Друг папы, бухгалтер Брукер, арестованный в то же время, якобы за недостачу, находился в той же тюрьме. Когда его освободили, он рассказал, что находясь в тюремной больнице, он встретил там папу, которого доставили туда с распухшими, как бревна, ногами. (Вероятно, стоял в  ”шкафу”). (Дедушку пытали.  – А.Л.). И еще он намекнул, что на рубашке, которую папа передал маме в стирку, было что-то написано. Но, мама ее выстирала не рассматривая. Об этом маме рассказала его жена. С самим Брукером маме встретиться почему-то не удалось.

(Небольшое дополнение про рубашку, которую дед передал в стирку и на которой, как позже выяснилось, он что-то написал. Как рассказывала бабушка, рубашка вся была в крови и это так сильно на нее подействовало, что она, как во сне, ее постирала. После она постоянно об этом жалела – А.Л.)

В конце 1937 года меня с бывшей сотрудницей папы отправили в Москву к дедушке с бабушкой. Мама с Геной осталась в Орше в ожидании приговора отцу. Однажды, когда мама гуляла с Геной, она сидела на скамейке в сквере, какой-то мужчина, проходя мимо, сказал сквозь зубы: “Вам срочно нужно уезжать!” Она не обратила на это внимания, но через несколько дней ей опять было сказано, что надо срочно уезжать.

Здание отреставрированного Коллегиума в самом центре Орши. До 1990-х годов в этом здании была тюрьма. Именно сюда, после ареста, привезли дедушку. Отсюда и увезли на расстрел

Это разные стороны одного листка. На первой стороне в левом верхнем углу рукой деда написано: “Переведи по почте на тюрьму для меня 25-35 рублей.” Приговоренным к расстрелу сообщали, что их в ближайшее время отправят в лагерь и в пути понадобятся деньги. Цинизм высшей пробы! И людей успокоили и денег заработали. 

Здесь появляются две фамилии сотрудников Оршанского РО НКВД. Тот же Болотин и его коллега Стасенко. Ветврач Дубровский Михаил Николаевич, о котором пишет дедушка был его другом и расстрелян 19 января 1938 года.  Интересна дата, которая стоит в правом нижнем углу записки – 8 января 1937 г. Безусловно, это просто описка. Подобные описки случаются с каждым в начале нового года. Дедушку арестовали 11 июня 1937 года. Так что дата записки –  8 января 1938 года. Неделя до расстрела.

Отца осудили на 10 лет в дальние лагеря без права переписки. Тогда еще не знали, что это означает, и мама писала письма в НКВД с просьбой о пересмотре дела отца.

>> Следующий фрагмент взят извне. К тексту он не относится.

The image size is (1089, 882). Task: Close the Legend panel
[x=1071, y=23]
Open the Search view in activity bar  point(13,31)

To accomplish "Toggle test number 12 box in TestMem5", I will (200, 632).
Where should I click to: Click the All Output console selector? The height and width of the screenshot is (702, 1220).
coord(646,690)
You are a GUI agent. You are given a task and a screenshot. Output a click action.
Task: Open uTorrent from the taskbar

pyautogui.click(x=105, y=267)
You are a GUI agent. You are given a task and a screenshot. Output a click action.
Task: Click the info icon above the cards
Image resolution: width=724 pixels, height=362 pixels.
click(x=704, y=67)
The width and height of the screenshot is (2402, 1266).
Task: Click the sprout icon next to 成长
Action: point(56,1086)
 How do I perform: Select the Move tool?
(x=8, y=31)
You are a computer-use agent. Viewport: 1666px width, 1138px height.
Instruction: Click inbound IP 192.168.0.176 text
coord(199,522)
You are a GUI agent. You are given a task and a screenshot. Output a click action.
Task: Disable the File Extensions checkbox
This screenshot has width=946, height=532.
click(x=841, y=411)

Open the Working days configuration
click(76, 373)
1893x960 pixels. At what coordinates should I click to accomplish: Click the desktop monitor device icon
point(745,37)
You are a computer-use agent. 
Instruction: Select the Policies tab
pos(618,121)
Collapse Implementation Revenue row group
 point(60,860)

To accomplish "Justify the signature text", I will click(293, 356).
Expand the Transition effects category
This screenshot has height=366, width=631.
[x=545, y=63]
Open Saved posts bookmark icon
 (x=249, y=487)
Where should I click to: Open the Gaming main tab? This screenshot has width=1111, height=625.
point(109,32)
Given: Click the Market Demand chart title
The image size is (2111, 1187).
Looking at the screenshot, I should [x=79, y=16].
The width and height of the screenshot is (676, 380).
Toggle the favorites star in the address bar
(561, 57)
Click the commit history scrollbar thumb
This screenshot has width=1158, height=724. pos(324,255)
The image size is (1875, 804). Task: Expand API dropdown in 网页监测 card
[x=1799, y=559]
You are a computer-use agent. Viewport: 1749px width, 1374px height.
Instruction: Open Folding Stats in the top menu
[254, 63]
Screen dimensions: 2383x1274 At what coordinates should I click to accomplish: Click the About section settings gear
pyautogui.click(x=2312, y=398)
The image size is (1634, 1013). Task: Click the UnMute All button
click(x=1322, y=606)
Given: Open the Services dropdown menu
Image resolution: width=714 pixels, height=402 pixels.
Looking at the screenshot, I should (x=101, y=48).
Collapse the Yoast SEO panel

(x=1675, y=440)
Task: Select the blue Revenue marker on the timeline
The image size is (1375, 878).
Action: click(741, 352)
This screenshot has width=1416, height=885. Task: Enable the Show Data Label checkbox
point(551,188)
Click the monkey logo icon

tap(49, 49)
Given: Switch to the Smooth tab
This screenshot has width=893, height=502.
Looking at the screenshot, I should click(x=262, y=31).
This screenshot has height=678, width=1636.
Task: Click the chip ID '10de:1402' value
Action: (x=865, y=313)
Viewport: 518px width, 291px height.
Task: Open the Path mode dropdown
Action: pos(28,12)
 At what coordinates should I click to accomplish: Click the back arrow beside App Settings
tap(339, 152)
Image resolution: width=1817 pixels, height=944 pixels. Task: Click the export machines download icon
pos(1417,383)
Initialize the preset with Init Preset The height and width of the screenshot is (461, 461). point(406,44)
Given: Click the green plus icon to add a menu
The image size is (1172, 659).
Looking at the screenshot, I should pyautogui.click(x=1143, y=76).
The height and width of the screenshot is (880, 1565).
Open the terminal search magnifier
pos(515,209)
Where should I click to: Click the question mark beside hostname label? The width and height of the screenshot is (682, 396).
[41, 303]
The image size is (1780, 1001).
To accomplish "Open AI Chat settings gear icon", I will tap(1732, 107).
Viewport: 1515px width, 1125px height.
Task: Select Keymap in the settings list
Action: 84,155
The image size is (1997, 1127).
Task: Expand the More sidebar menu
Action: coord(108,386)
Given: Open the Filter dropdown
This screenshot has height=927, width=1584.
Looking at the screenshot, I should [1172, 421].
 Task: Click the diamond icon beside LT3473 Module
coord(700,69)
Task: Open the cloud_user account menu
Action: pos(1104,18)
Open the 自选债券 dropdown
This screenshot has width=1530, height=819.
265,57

Бабушка писала письма в разные ведомства, также писала Берии, Сталину. Ответы были похожи на ответ т. Штукина из Оршанской прокуратуры. Обратите внимание на дату документа-2 октября 1939 года. Прошло почти два года со дня убийства дедушки! Уверен: помощник прокурора знал, что произошло. Более того, знал где это произошло

В начале 1938 года мама вернулась в Москву. Жить нам было негде, ее комнату в квартире родителей занял женившийся брат Коля с женой Варей и мы отправились в Кострому.

Дом родителей дедушки в Костроме. Участок был большой. В 50-е годы часть участка забрал город для строительства двухэтажного многоквартирного жилого дома

Там нас хорошо встретили. Брат отца Павел уступил нам часть своей площади, а потом переехал в дом родителей жены на Советскую улицу. В итоге мы заняли одну большую комнату. В квартире вместе с нами жила старшая сестра отца тетя Шура с дочерью Татьяной. В квартире была огромная кухня-столовая с русской печью, а в каждой комнате были печки-голанки (голландки). Мама поступила на работу экономистом на льнокомбинат им. Зворыкина, где проработала до отъезда в Москву в 1940 году.

“Позабыт-позаброшен, с молодых юных лет

Я остался сиротой, счастья в жизни мне нет”.

Эту песню папа напевал всю жизнь”.

В этой песне трагический финал:

“Вот умру я, умру я, похоронят меня.

И никто не узнает, где могилка моя.

И никто не узнает, и никто не придет,

Только ранней весною соловей пропоет.

Пропоет и просвищет и опять улетит,

А моя скромна могилка одиноко стоит”.

В Орше за годы репрессий было расстреляно около 2000 человек.